La notizia più brutta!

Come un incubo che ritorna, si parla di nuovo della ndrangheta a Verona.

In questi giorni sono stati effettuati decine di arresti di persone appartenenti all’organizzazione criminale che aveva costruito a Verona un sistema pervasivo e pericoloso, aiutato da numerosi veronesi. Tra questi sembra che abbiano rilevanti responsabilità anche due dirigenti di AMIA, l’azienda che tratta i rifiuti.

Ndrangheta e rifiuti sono un binomio pericolosissimo.

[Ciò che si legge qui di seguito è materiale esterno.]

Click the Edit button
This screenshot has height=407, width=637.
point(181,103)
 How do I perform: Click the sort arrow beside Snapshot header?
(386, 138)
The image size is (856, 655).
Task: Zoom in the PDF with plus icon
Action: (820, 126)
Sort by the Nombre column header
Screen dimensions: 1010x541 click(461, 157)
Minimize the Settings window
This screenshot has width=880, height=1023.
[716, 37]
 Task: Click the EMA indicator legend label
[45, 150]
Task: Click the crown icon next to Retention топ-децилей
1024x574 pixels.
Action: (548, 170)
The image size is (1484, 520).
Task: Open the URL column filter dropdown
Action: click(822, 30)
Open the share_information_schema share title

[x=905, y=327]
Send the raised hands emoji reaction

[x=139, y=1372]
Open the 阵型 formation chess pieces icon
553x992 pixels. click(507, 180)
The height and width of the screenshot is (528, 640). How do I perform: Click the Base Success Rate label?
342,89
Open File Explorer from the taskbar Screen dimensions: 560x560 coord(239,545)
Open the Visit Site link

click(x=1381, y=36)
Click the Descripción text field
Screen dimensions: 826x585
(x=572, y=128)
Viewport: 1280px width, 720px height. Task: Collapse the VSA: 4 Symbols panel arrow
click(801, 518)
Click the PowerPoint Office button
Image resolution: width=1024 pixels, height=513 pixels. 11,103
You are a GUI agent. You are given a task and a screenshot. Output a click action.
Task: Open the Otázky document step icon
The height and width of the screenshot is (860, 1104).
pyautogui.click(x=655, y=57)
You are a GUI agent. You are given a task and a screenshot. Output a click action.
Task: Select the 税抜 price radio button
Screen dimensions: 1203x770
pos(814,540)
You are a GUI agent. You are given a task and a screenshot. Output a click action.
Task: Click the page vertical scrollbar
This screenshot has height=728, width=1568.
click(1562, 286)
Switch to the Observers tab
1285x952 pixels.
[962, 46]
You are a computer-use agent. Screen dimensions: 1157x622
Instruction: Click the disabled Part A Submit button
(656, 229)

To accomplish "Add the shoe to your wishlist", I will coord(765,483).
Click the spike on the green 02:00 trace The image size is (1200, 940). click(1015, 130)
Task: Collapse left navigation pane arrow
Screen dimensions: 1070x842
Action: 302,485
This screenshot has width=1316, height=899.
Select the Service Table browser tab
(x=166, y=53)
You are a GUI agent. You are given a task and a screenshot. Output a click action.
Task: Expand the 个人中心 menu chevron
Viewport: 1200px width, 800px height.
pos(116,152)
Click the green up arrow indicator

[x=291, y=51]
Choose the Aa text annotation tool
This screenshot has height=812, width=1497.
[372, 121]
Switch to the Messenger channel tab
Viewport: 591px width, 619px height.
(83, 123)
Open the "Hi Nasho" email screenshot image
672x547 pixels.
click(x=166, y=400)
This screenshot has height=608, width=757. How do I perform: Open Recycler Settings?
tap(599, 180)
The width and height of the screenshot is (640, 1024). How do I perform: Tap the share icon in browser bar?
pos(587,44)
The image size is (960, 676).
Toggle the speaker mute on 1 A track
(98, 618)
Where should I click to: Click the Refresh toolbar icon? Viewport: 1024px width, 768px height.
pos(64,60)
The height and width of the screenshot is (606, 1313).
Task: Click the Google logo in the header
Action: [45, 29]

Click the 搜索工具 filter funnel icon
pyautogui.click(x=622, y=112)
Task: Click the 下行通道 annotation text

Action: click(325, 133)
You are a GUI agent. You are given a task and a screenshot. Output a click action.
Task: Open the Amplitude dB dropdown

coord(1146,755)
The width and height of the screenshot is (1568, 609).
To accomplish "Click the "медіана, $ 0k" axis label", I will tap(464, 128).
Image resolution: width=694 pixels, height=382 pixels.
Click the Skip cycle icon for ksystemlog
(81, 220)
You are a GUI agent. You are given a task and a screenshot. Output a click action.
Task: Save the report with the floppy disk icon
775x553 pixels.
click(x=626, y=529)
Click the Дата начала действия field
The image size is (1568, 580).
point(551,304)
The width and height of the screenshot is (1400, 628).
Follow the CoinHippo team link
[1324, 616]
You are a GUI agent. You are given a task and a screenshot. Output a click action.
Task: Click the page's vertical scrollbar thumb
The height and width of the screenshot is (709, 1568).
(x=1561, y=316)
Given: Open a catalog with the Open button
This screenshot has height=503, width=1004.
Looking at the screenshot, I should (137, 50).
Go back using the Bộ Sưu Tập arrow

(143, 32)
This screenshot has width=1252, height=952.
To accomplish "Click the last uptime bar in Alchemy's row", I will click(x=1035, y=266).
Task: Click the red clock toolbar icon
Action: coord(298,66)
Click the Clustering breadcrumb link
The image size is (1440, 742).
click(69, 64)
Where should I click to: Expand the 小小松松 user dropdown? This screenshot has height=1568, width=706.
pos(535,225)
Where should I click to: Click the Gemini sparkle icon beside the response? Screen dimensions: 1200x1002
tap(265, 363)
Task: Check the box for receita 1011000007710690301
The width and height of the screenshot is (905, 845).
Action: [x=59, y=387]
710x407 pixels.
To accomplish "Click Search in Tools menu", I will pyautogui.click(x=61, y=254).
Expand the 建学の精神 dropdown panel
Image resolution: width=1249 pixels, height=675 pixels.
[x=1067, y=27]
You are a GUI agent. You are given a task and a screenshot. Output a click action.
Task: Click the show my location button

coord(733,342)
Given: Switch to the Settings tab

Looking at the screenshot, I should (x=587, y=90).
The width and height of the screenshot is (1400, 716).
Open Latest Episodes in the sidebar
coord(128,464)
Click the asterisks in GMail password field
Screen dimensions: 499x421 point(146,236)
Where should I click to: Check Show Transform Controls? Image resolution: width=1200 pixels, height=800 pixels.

Me ne occupo quotidianamente in qualità di componente della Commissione parlamentare di inchiesta sulle attività illecite connesse al ciclo dei rifiuti e su illeciti ambientali ad esse correlati.

Scoprirlo anche a Verona è stato uno shock!

Il rapporto con soggetti della pubblica amministrazione è il fulcro della peggiore notizia che potessimo immaginare.

Non solo la ndrangheta è ben radicata a Verona, ma avrebbe esteso i propri tentacoli anche nella pubblica amministrazione a testimonianza della pericolosità del fenomeno.

La Ndrangheta ci aveva già provato in passato: è bene ricordare le riunioni fatte a Verona per valutare investimenti di capitali illeciti nella nostra economia, sia nelle aree dismesse lungo la bresciana, sia nell’area ex Tiberghien, nonché la volontà di gestire alcuni beni del Comune di Verona (illuminazione pubblica, centro sportivo, asilo nido).

Da menzionare anche che alcune interdittive hanno colpito soggetti che gestivano beni pubblici, come gli impianti di risalita in Lessinia.

Insomma, una capacità pervasiva pericolosa per l’economia legale e con prospettive verso gli Enti locali.

Oggi arriva l’ulteriore conferma di questo cancro che ci attanaglia e, soprattutto, del fatto che avevano messo l’occhio sul delicatissimo settore dei rifiuti.

Ho chiesto alla Commissione di cui faccio parte di acquisire immediatamente tutti gli atti e di avviare urgentemente un approfondimento mirato per capire se certe connivenze erano funzionali al riciclaggio e/o smaltimento di rifiuti a Verona ed in Veneto.